Jan Algermissen recently compiled a very useful Classification of HTTP-based APIs. This, together with Mike Amundsen‘s interesting review of Hypermedia Types made me think about data and the Web.
One important aspect of data is “on the Web vs. in the Web” as Rick Jelliffe already highlighted in 2002:
To explain my POV, let me make a distinction between a resource being “on” the Web or “in” the Web. If it is merely “on” the Web, it does not have any links pointing to it. If a resource is “in” the Web, it has links from other resources to it. […] A service that has no means of discovery (i.e. a link) or advertising is “on” the Web but not “in” the Web, under those terms. It just happens to use a set of protocols but it
is not part of a web. So it should not be called a web service, just an unlinked-to resource.

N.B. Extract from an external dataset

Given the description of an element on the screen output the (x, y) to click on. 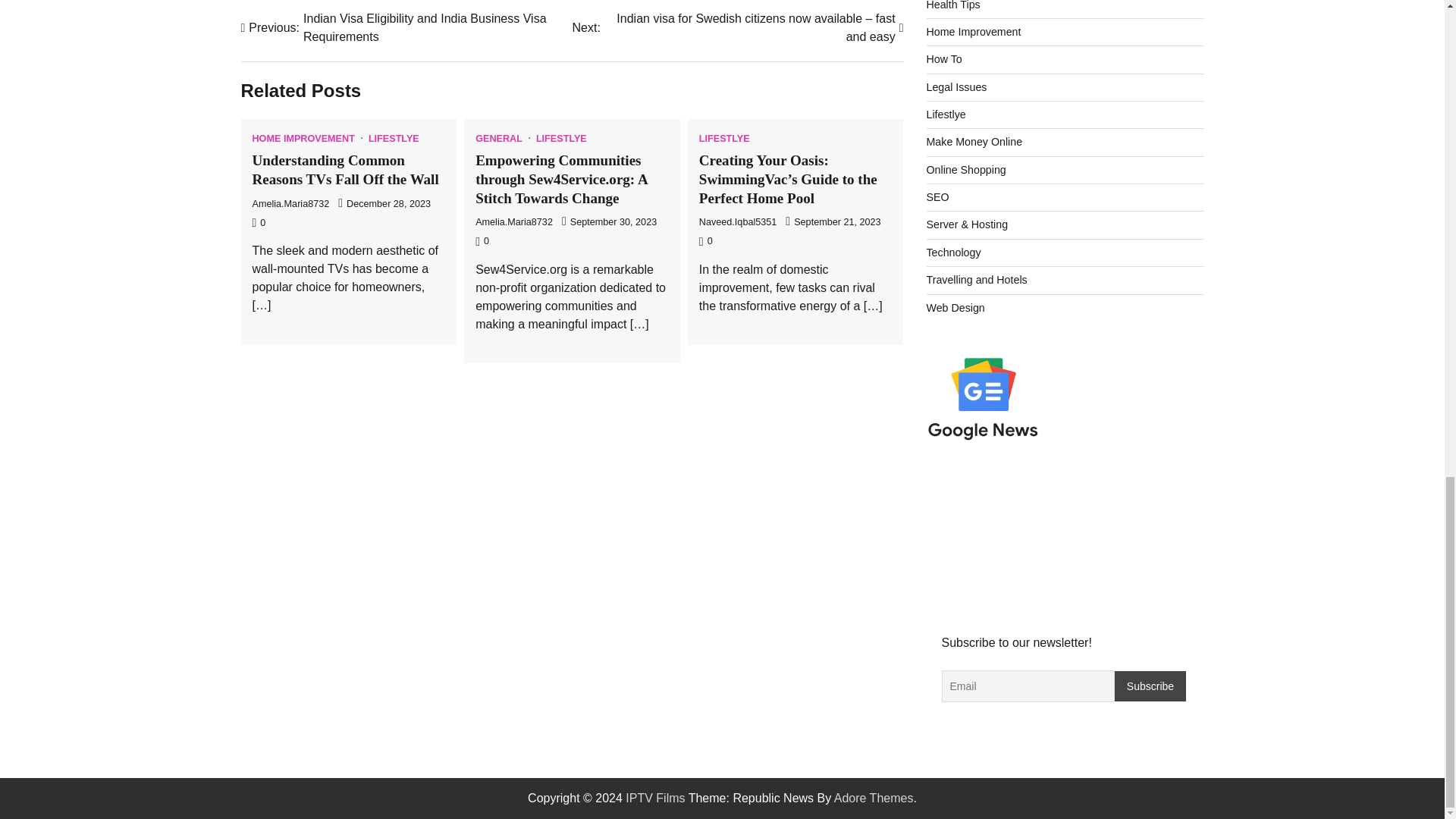
Subscribe (1150, 685)
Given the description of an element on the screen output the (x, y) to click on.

In 2007 Tom Heath repeated this essential statement in the context of Linked Data.
So, I thought it makes sense to revisit some (more or less) well-known data formats and services and try to pin down what “in the Web” means – a first step to measure how well-integrated they are with the Web. I’ll call the degree of how “much” they are in the Web the Link factor in the following. I suggest that the Link factor ranges from -2 (totally “on the Web”) to +2 (totally “in the Web), with the following attempt of a definition for the scale:
-2 … proprietary, desktop-centric document formats -1 … structured data that can be exposed and accessed via Web 0 … standardised, Web-aligned (XML-based) formats or Web services 1 … open, standardised (document) formats 2 … full REST-compliant, open (data) standards natively supporting links
Here is what I’ve so far – feel free to ping me if you disagree or have some other suggestions:
Technology | Examples | Link factor |
Documents | MS Word, PDF | -2 |
Spreadsheets | MS Excel | -1 |
RDBMS | Oracle DB, MySQL | -1 |
NoSQL | BigTable, HBase, Amazon S3, etc. | 0 |
Hypertext and Hypermedia | HTML, VoiceML, SVG, Google Docs | 1 |
Hyperdata | Atom, OData, Linked Data | 2 |
Michael,
How about this dichotomy?
Hypermedia Resources (Hypertext or Hyperdata) and Non Hypermedia Resources (traditional platform and application specific resource types).

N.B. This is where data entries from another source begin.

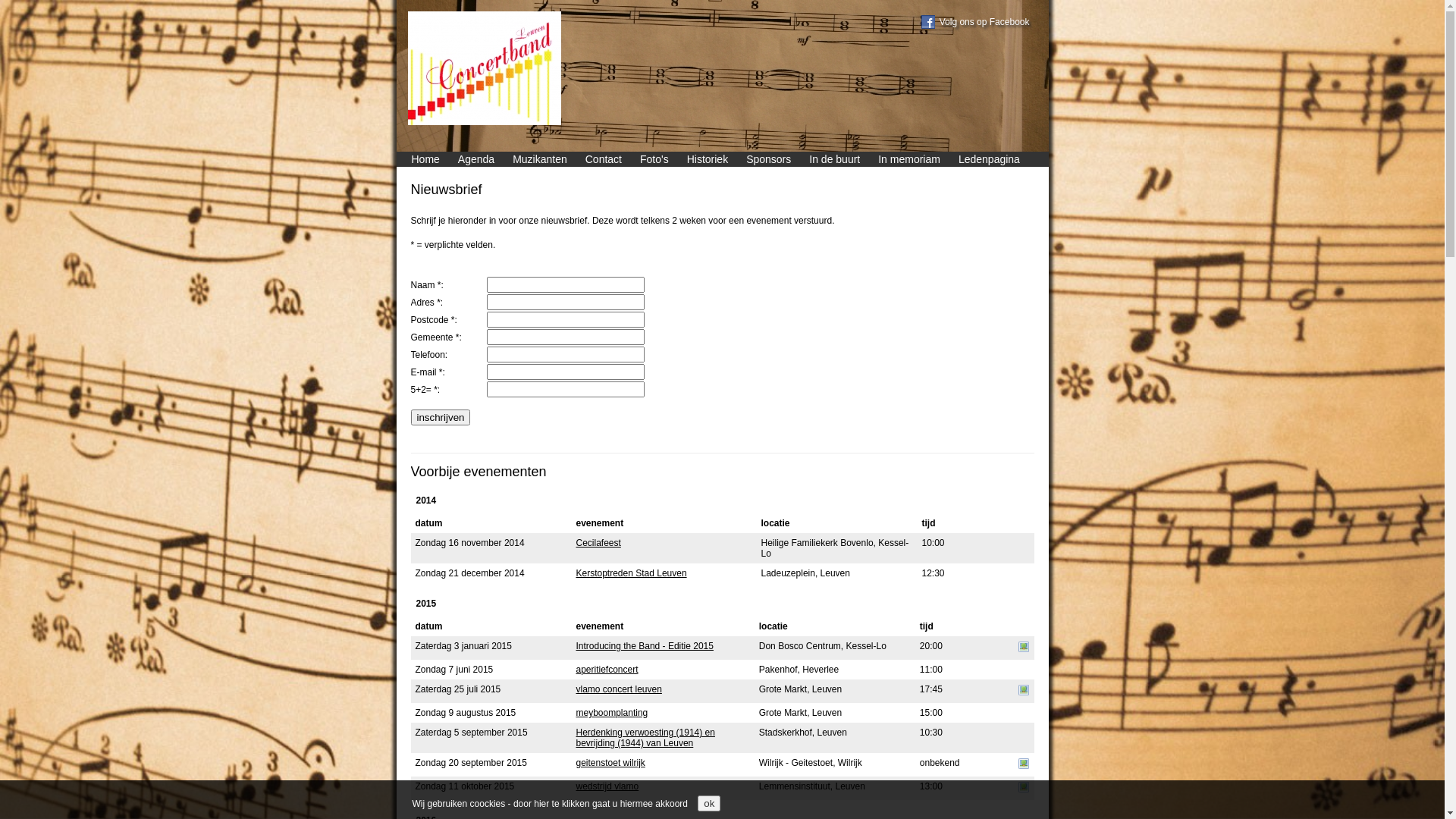
VLAMO Element type: hover (1023, 692)
aperitiefconcert Element type: text (607, 669)
nieuwjaarsconcert 2015 Element type: hover (1023, 649)
Introducing the Band - Editie 2015 Element type: text (644, 645)
In de buurt Element type: text (834, 158)
Ledenpagina Element type: text (989, 158)
Kerstoptreden Stad Leuven Element type: text (631, 572)
wedstrijd vlamo Element type: text (607, 786)
Sponsors Element type: text (768, 158)
VLAMO wedstrijd Element type: hover (1023, 789)
vlamo concert leuven Element type: text (619, 689)
inschrijven Element type: text (440, 417)
Contact Element type: text (603, 158)
Historiek Element type: text (707, 158)
ok Element type: text (708, 803)
Volg ons op Facebook Element type: text (984, 21)
meyboomplanting Element type: text (612, 712)
Muzikanten Element type: text (539, 158)
In memoriam Element type: text (909, 158)
Home Element type: text (424, 158)
geitenstoet wilrijk Element type: text (610, 762)
geitenstoet Element type: hover (1023, 766)
Cecilafeest Element type: text (598, 542)
Agenda Element type: text (475, 158)
Foto's Element type: text (653, 158)
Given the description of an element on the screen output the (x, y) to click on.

It also becomes somewhat easier to understand value proposition of middleware products that offer the following:
1. Transformation of Non Hypermedia Resources into Hypermedia Resources
2. Transformation of Hypertext Resources into Hyperdata Resources .
Kingsley
Interesting classification, but I don’t completely agree, especially with the PDF bit. PDF documents (and even Word documents) are hypertext documents internally, but also as part of the Web, as it is easy to add external links to them (I do it all the time). So, PDF documents can be very much “in the Web”. Also, note that PDF is in fact an open ISO standard! I would even challenge the claim that PDF is “desktop-centric”. Rather, I would call PDF a “print-centric” format, where HTML is a screen-centric format.
Knud,
“… as it is easy to add external links to them (I do it all the time).”

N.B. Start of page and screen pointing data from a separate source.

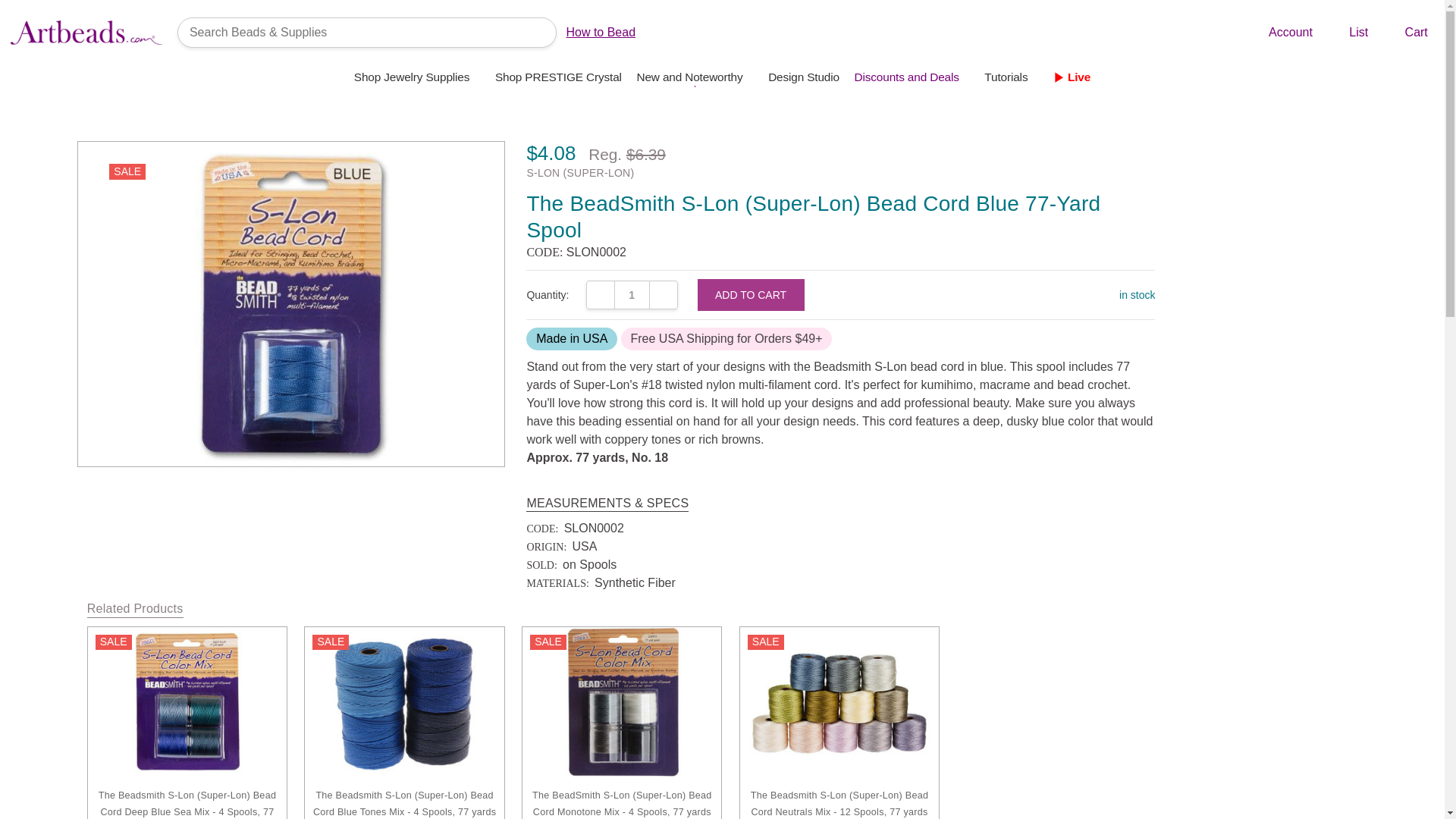
Shop Jewelry Supplies (416, 76)
1 (631, 295)
New and Noteworthy (694, 76)
Cart (1404, 32)
List (1346, 32)
Shop PRESTIGE Crystal (557, 76)
Artbeads.com (85, 32)
Account (1279, 32)
Add to Cart (751, 295)
How to Bead (600, 31)
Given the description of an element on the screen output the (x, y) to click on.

Really? Maybe you mean link *from* (within) them? If you can show me how to link *to*, say, a certain section of a MS Word document from the Web, I’ll come upstairs and get you a coffee (and/or) a cookie for free 😉
Right, I meant linking from within the document to the outside. PDF has some disadvantages with respect to linking in the opposite direction – even though I think there is some arcane mechanism to link to specific pages or sections within a PDF document (does that qualify for a cookie?).
Still, to say that PDF is a proprietary, document-centric format and not at all “in” the Web sounds wrong to me!